アートギャラリーに一台のアップライト型ピアノがあった。古びていたので鍵盤の蓋を開けてドレミファソラシドと弾いてみると調律されており、陸橋の下という空間なので音響もいい感じだ。
とりあえずテントを設営しながらシュラフやエアーマットを干した。通りがかりにピアノの鍵盤に触って音を出す人が何人かいたがピアノ演奏する人はいない。
どこかで聞いたようなピアノ曲を弾く小学生の男の子
夕日が沈むころ一人の小学生の男の子が来て椅子に座りピアノを弾き始めた。なにか適当に弾いているような弾き方である。曲を弾いている途中で少し考えてからまた弾き始める。なんどか同じ個所を弾いてから次に進む。そんな感じでどこかで聞いたようなピアノ曲を数曲ばかり弾いた。楽譜はなく全て暗譜だ。筆者が拍手すると恥ずかしそうに下を向いた。
小学校中学年くらいでピアノ教本の練習曲ではないクラッシクのピアノ曲を暗譜で弾けるというのは特別な才能があるのだろうか。
そのうちに母親らしい女性がやってきて、ピアノの近くで男の子の演奏を見守っていた。

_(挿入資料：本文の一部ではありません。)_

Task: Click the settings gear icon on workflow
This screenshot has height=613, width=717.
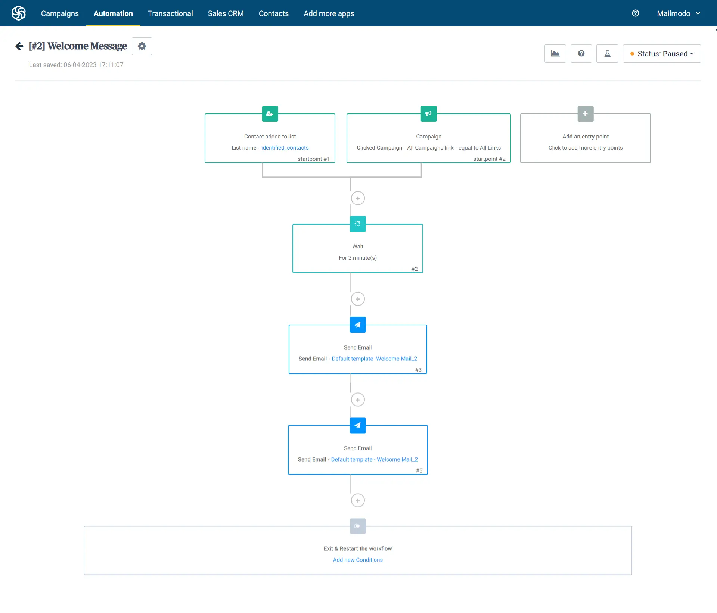Action: point(142,46)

いかにもセレブ・ママというオーラが漂っている。韓流ドラマに出てくるようなすらりとした美人で上品なワンピースが似合っている。
筆者が挨拶に行くと、親子は近くの高層マンションの住人という。男の子の演奏を聴きながらセレブ・ママに話を聞いた。男の子は小学4年生。ピアノを習い始めてから3年足らず。ピアノは週に一回習いに行っているだけ。ピアノ以外にサッカークラブにも入っており週2回はサッカーの練習。そして何よりもゲームに夢中で家では時間があればゲームをしているという。つまりサッカーやゲーム好きのフツウの小学生のようだ。
セレブ・ママは「英語は少しだけ話せます」というので英語で話したらセレブ・ママの流暢な英語にたじろいでしまった。いわゆる帰国子女のようだ。少年は家ではピアノ教本の練習曲は少ししか練習しないという。好きなクラッシックのピアノ曲のCDを聞いて耳で覚えてそれをピアノで弾いて再現するというのが少年の練習方法のようだ。ピアニストの辻井伸行氏と同じである。絶対音感の持ち主なのだろう。

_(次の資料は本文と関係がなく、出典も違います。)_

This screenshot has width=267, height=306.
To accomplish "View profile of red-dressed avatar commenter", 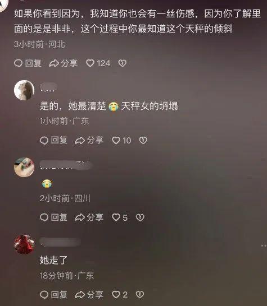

ピアニストとしての将来よりも“のびのび育ってほしい”という親心
近年欧米の有名音楽コンクールで韓国の若手演奏家が優勝・入賞したというニュースは枚挙に暇がない。昨年だけでも米国のバン・クライバーン国際ピアノコンクールで優勝、エリザベート国際コンクールのチェロ部門で優勝、シベリウス国際バイオリンコンクールで優勝などなど。
過去数年間の世界の主要なコンクールでファイナル・セミファイナルに進出した演奏者の出身国では米国、ロシア、欧州を抑えて韓国が最多であると聞いたこともある。背景には韓国芸術総合学院など国を挙げての徹底したスパルタ方式の英才教育システムがあるらしい。
そんなことを思い出しながら、セレブ・ママに男の子が将来ピアニストになるとを希望するか聞いたところ、「本人の希望次第です。おそらく今はピアノを弾くことを楽しんでいるだけでピアニストになるという希望はないと思います。子どものうちは色々なことに興味を持って可能性を伸ばしてほしいと思います」と日本のフツウの親御さんと同じような回答。韓国は大学入試同様に音楽の世界でも厳しい競争なのだろうと想像した。